1 DE DICIEMBRE
DÍA
DEL BIOQUÍMICO,
QUÍMICO
Y FARMACÉUTICO
EL
BOTIQUÍN
DE MI CASA
Danilo
Sánchez Lihón
Elvira, mi madre
y la función
de
la yerba purísima
César
Vallejo
1. Míralo
sus ojos
Desde la sala de mi casa, con la puerta de par en par que da a la calle,
vemos que pasa un señor manoteando con su bastón el aire del vano de la puerta,
con una mano, y con la otra tratando de cogerse de algo; con los ojos
estrambóticos, nublados y abiertos; sin mirar nada salvo el cielo en una
actitud ingenua y desolada.
– ¡Mira, ahí va el ciego! –Musita una de mis tías.
– ¿Qué le pasó, mamá a ese señor? –Le imploro que me cuente.
– Le pasó que, a él, pobrecito, le tostaron los ojos. –Cuchichea otra de
mis tías, hablando bajito y tratando de ser solemne. Pero todo como para que yo
escuche
– Y ¿cómo lo tostaron, ah? –Reacciono airado.
– En una callana. ¿No sabes cómo se tuesta? ¿No has visto tostar cancha,
trigo, alverjas?
– Sí. ¿Entonces le sacan y ponen a tostar ahí sus ojos?
– ¡Claro! ¡Y se tuestan como habas! Si no, acércate. ¿Y míralo cómo son sus
ojos!
– Y, ¿por qué tostaron sus ojos? –Suplico.
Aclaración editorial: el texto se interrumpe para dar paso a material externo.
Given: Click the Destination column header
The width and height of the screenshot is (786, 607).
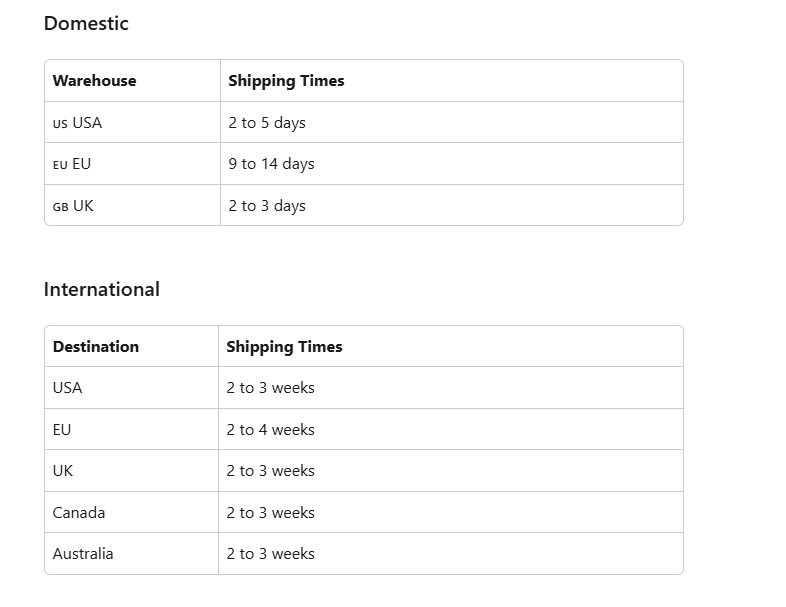Looking at the screenshot, I should (96, 347).
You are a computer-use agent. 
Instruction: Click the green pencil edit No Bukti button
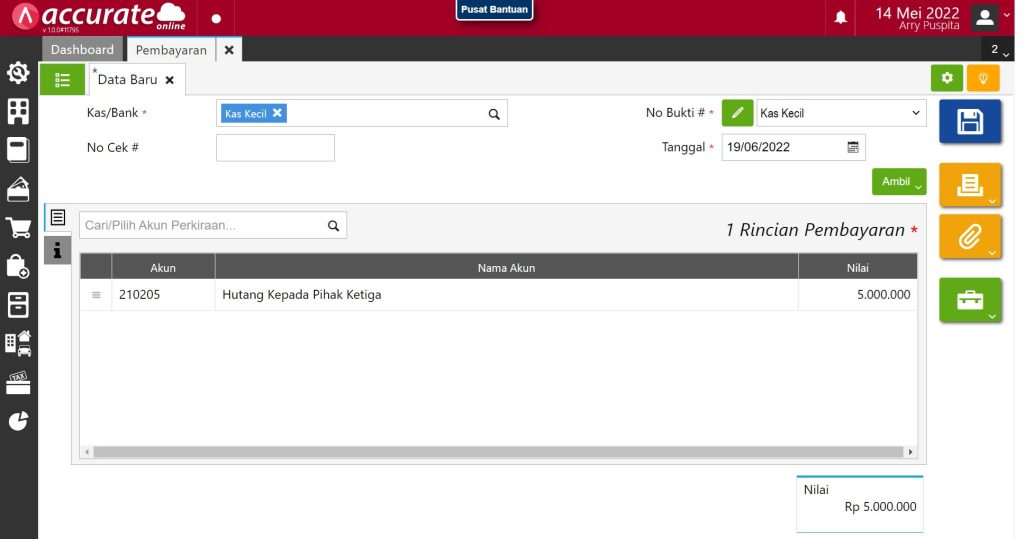737,113
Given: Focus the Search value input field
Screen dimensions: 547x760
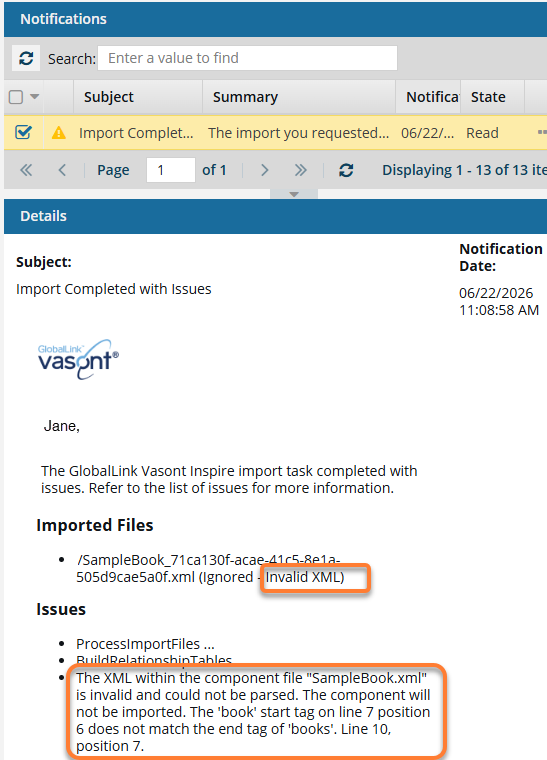Looking at the screenshot, I should [x=248, y=58].
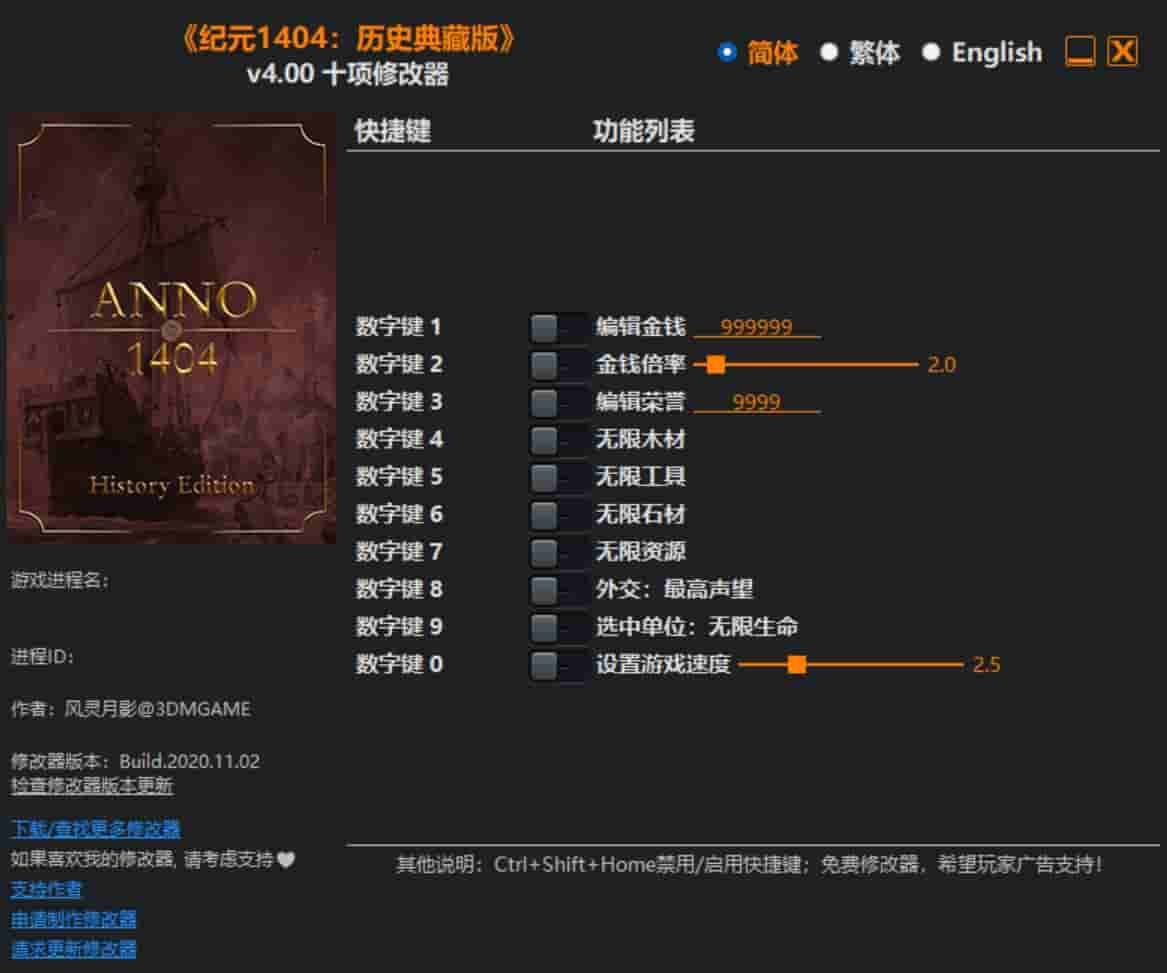The height and width of the screenshot is (973, 1167).
Task: Enable the 编辑荣誉 cheat toggle
Action: 556,402
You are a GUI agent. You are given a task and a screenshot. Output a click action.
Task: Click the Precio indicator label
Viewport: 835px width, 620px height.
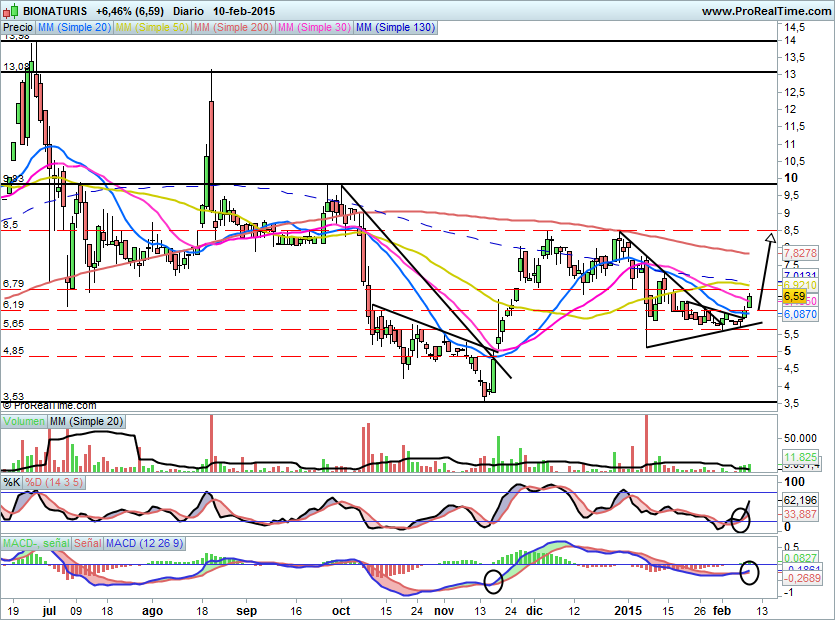tap(18, 28)
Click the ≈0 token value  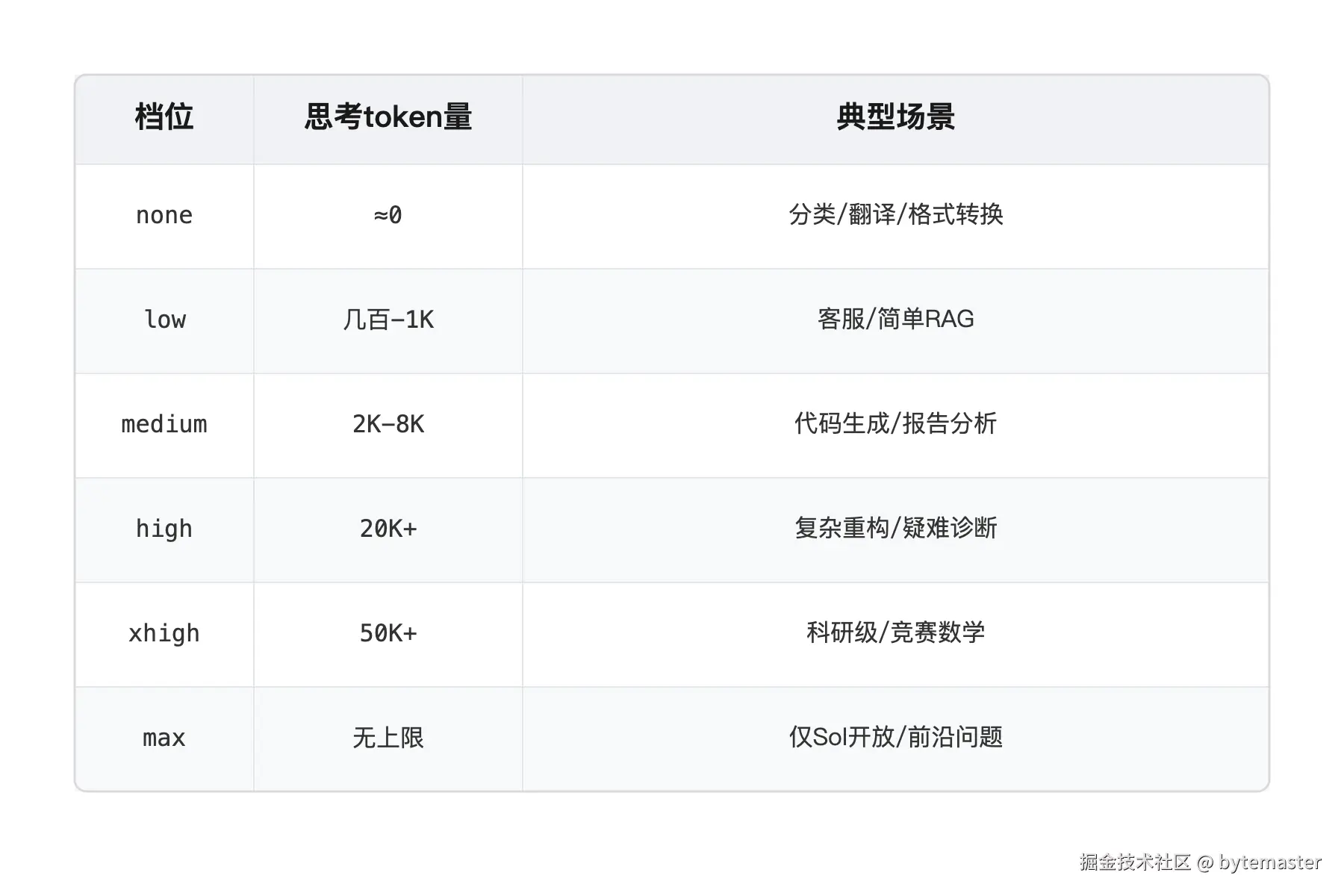click(388, 216)
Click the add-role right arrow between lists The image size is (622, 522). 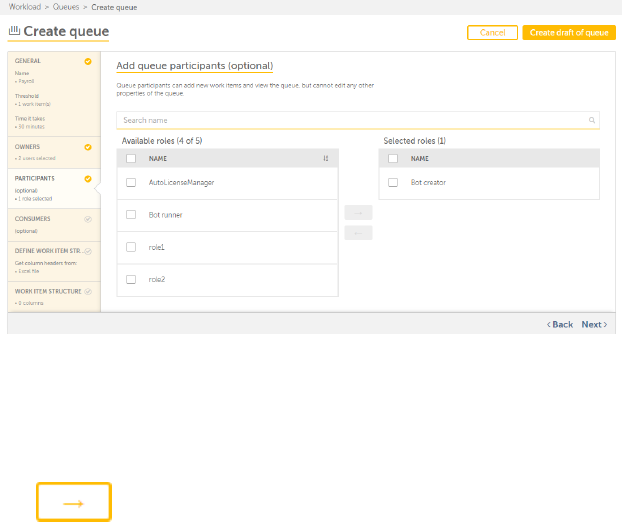(x=358, y=212)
– Por coger los alfeñiques de su mamá sin pedir permiso. Y por mentir, sin
decir: ¡yo lo hice! –Interviene otra tía aguafiestas mirándome maliciosa.
2. Destino
de ciego caminante
– ¡Como si Dios a los humanos no nos hubiera dado lengua para pedir y decir
la verdad!
Agrega otra vieja antipática.
– Y miren, por coger los confites lo que le pasa. ¡Que todo su cuerpo se
hace alfeñique, sino míralo cómo camina!
– ¡Ya ves! –Me advierten entonces–. ¡Eso pasa por comer tantos dulces! Y,
además, sin pedir permiso.
A partir de ese momento me enojo, porque veo en ese pobre anciano reflejado
mi destino de ciego caminante por las calles y aledaños de mi bella comarca que
ya no veré cuando sea grande.
Pero mi madre, que de mí todo lo sabe, siente que yo me he resentido en el
alma. Y disimuladamente con los ojos me hace una seña invitándome a salir.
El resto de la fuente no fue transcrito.